Overall, Angel's code framework consists of the following modules:
Angel's core layer consists of the following main components:
- PSServer
- PSAgent
- Worker
- AngelClient
- Network: RPC & RDMA
- Storage: memory & Disk
- ……
Angel is oriented toward machine learning, therefore, all the machine-learning related elements are added to the core, in a separate directory, including:
- Matrix
- Vector
- Feature
- Optimizer
- Objective
- Metric
- psFunc
Notice that the ML layer in the core package contains mainly low-level, basic interfaces, whereas their extentions and implementations belong to the specific algorithm layer (MLLib, to be introduced below).
Angel's interface layer supports plug-in extensions based on the bottom layer. Currently, there are two sets of API, one for Angel and the other for Spark.
-
Angel API
The API for Angel itself is designed to focus on PSModel. The overall task execution reflects the simplicity and directness principles in the first-generation MR. MLRunner calls Learner through Task driver, and learns the MLModel that contains one or more PSModel.
-
Spark on Angel API
Spark on Angel API focuses on Spark's integration and coordination on the Angel platform. The design of Angel's PS-Service makes it easy to develop Spark on Angel; in Spark, one can use Spark on Angel directly, with no need to change anything in the core.

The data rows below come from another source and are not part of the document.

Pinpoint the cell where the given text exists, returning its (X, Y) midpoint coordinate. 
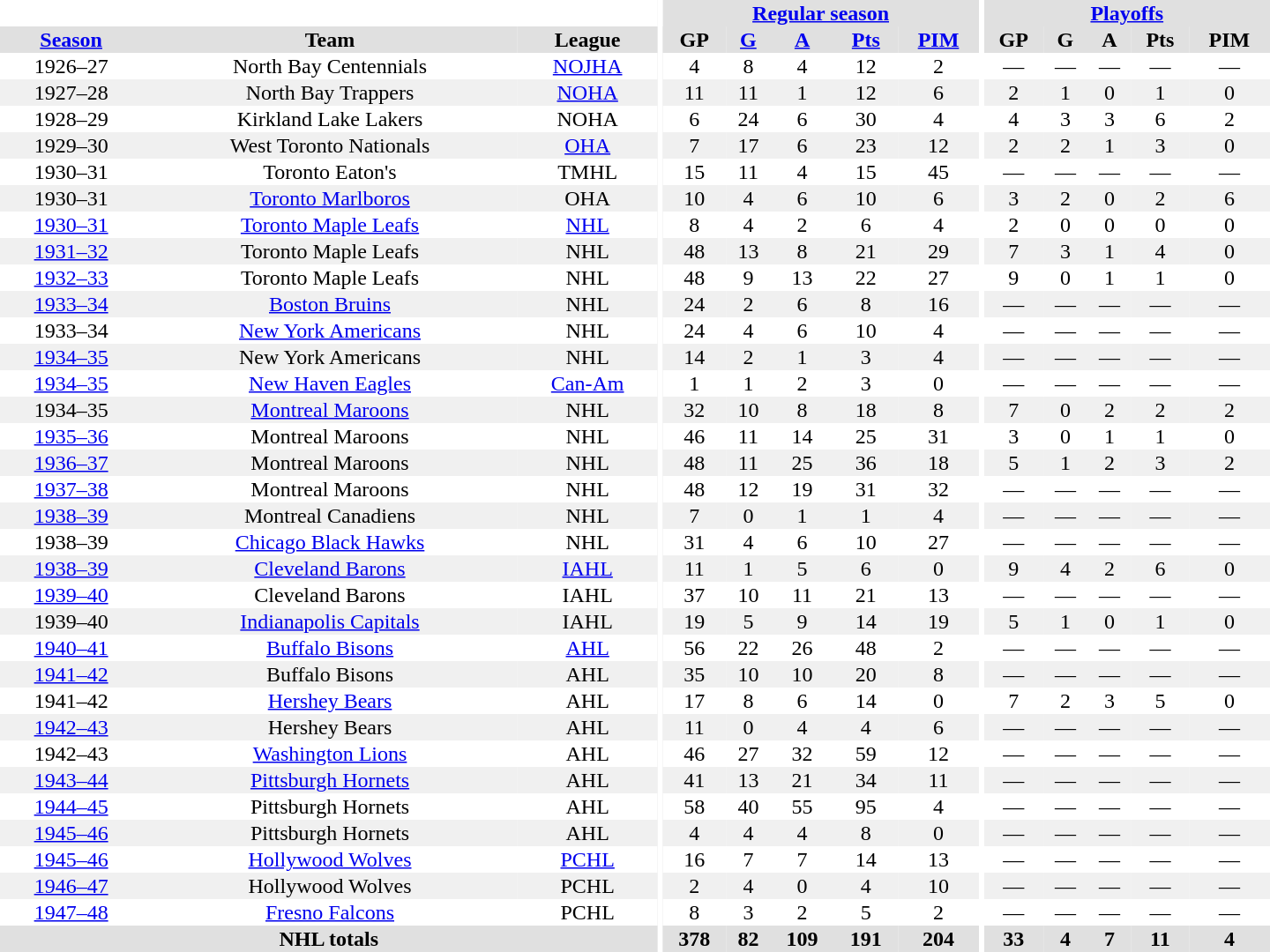
West Toronto Nationals (330, 146)
204 (938, 939)
Washington Lions (330, 754)
Montreal Canadiens (330, 516)
34 (866, 781)
North Bay Trappers (330, 93)
378 (694, 939)
1928–29 (71, 119)
Chicago Black Hawks (330, 542)
Playoffs (1127, 13)
1944–45 (71, 807)
35 (694, 675)
41 (694, 781)
1940–41 (71, 648)
Regular season (820, 13)
New Haven Eagles (330, 384)
95 (866, 807)
109 (802, 939)
20 (866, 675)
33 (1014, 939)
1929–30 (71, 146)
1931–32 (71, 251)
TMHL (587, 172)
23 (866, 146)
45 (938, 172)
League (587, 40)
26 (802, 648)
82 (748, 939)
191 (866, 939)
1943–44 (71, 781)
Indianapolis Capitals (330, 622)
1932–33 (71, 278)
Season (71, 40)
58 (694, 807)
Toronto Marlboros (330, 198)
1946–47 (71, 886)
Boston Bruins (330, 304)
29 (938, 251)
North Bay Centennials (330, 66)
NHL totals (329, 939)
1937–38 (71, 489)
30 (866, 119)
Fresno Falcons (330, 913)
1935–36 (71, 437)
Toronto Eaton's (330, 172)
55 (802, 807)
37 (694, 595)
1947–48 (71, 913)
Can-Am (587, 384)
NOJHA (587, 66)
59 (866, 754)
56 (694, 648)
1926–27 (71, 66)
40 (748, 807)
Kirkland Lake Lakers (330, 119)
36 (866, 463)
1927–28 (71, 93)
1936–37 (71, 463)
Team (330, 40)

We developed a variety of algorithms based on Angel interfaces:
- SVM
- LR (with multiple optimization methods)
- KMeans
- GBDT
- LDA
- MF (Matrix Factorization)
- FM (Factorization Machines)
Angel's algorithm development takes a straight-forward approach that centers around models on the PS, constantly updating them. Algorithm implementations are comparatively flexible, aiming for the best performance.
Overall, Angel users can pursue a full range of modular designs by programming at different layers, in order to develop efficient machine-learning algorithms.